» Task list
1. According to the NFL Week 15 picks post, what is the author's overall record against the spread?
2. Go on writing the NFL Week 15 picks post, starting after its final sentence.
* START Source excerpt *
Thursday, December 17, 2009

NFL Picks Week 15

Last Week - Spread: 8-8
Last Week - Game Winner: 11-5
Overall - Spread: 73-72-1
Overall - Game Winner: 95-51

Indianapolis Colts (-3.5) over Jacksonville Jaguars
Game Winner: Indianapolis Colts

Number of teams that rest their players after securing #1 seeds: almost everyone. Number of teams that go on to win the Super Bowl title: I can't think of any. As everyone has already pointed out, the only time the Colts won was when they were the #3 seed and played hard every week. Another exciting stat: The amount Jim Caldwell has contributed to Indianapolis' success: zero. To take another shot at him, what is the percentage of people (outside of Indy) that would recognize him if they saw him walking on the street? Approximately 3.7%.

Dallas Cowboys (+7) over New Orleans Saints
Game Winner: New Orleans Saints

Indy and New Orleans might be the two worst 13-0 teams ever. You know they're especially bad when ESPN analysts don't unanimously, or at least almost unanimously pick them to: a.) win each week and b.) make the Super Bowl. Truthfully, I really wanted to pick Dallas to win this game, but as we all know, it's December, which means 3 things . . . Wade Phillips' only solace from his team's yearly breakdown is eating his 18 daily Big Macs. Jerry Jones is hiring even more attractive cheerleaders to make his fans forget that they won't make the playoffs. And lastly, Tony Romo has a stupid smile on his face. On another note: Did anyone else jump for joy when Romo became the holder again?

Green Bay Packers (+2) over Pittsburgh Steelers
Game Winner: Green Bay Packers

The only way to explain this line is that Vegas is a Steelers fan. 5 game win streak vs. 5 losing streak. Though Mike Tomlin is still by far the coolest coach in football. If I could pick any coach to be my best friend, he would definitely be the one.
* END Source excerpt *
* START Available data *
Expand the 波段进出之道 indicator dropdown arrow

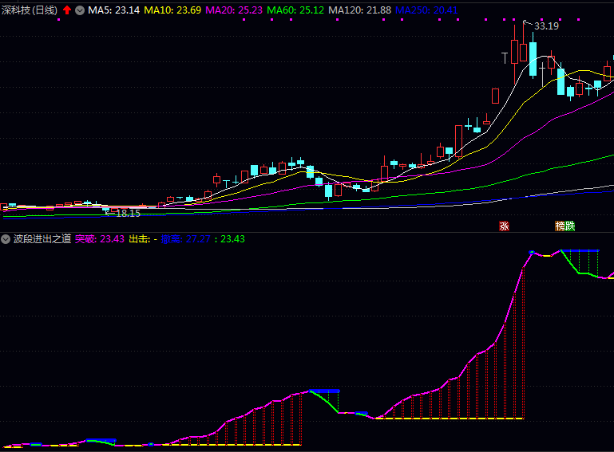pos(6,238)
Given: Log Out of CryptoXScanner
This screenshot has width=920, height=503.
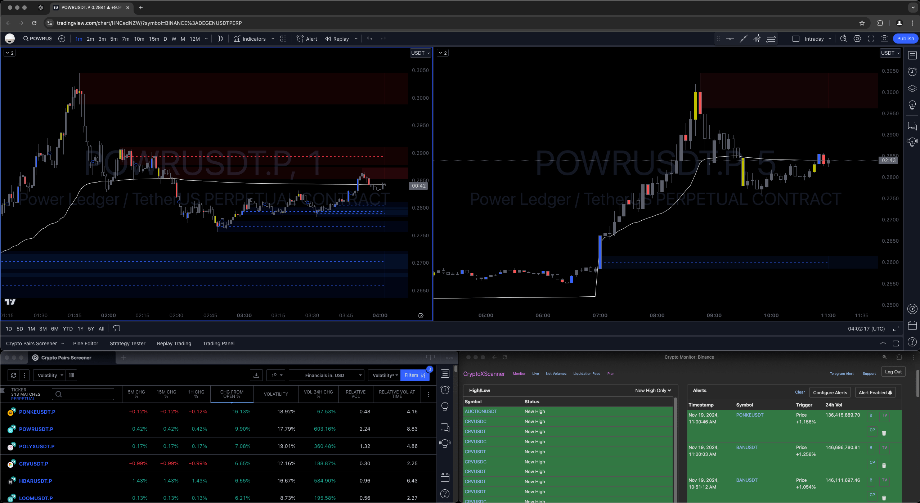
* END Available data *
» Responses by task
1. 73-72-1

2.
Tennessee Titans (-3) over Miami Dolphins
Game Winner: Tennessee Titans

The two consistent underdog/Vegas does not favor them enough so everyone picks each week teams. This begs the question, who do we pick now? The home team, I say. Although it pains me to think Tennessee is actually in the playoff hunt with a win on Sunday, once again falsely validating Jeff Fisher. It seems like everyone has forgotten that THE OWNER turned the team around by making his own coaching decision.

Buffalo Bills (+7) over New England Patriots
Game Winner: New England Patriots

It's obvious: if the Bills win, Perry Fewell goes Mike Singletary and removes the "interim" label. Lucky for him the Pats are not what they once were, with a 1-5 record away from home. Every Pats game this season has been an "eff you" challenge for the opposing team. Some other evil dynasties: New York Yankees, Los Angeles Lakers, Detroit Red Wings.

Arizona Cardinals (-11.5) over Detroit Lions
Game Winner: Arizona Cardinals

Arizona has not lost two in a row the whole season. Detroit is missing Matthew Stafford and Kevin Smith. Baltimore beat them by 45 last week. To anyone who has Larry Fitzgerald, Anquan Boldin or Kurt Warner on his fantasy team: Say hello to the next round of the playoffs.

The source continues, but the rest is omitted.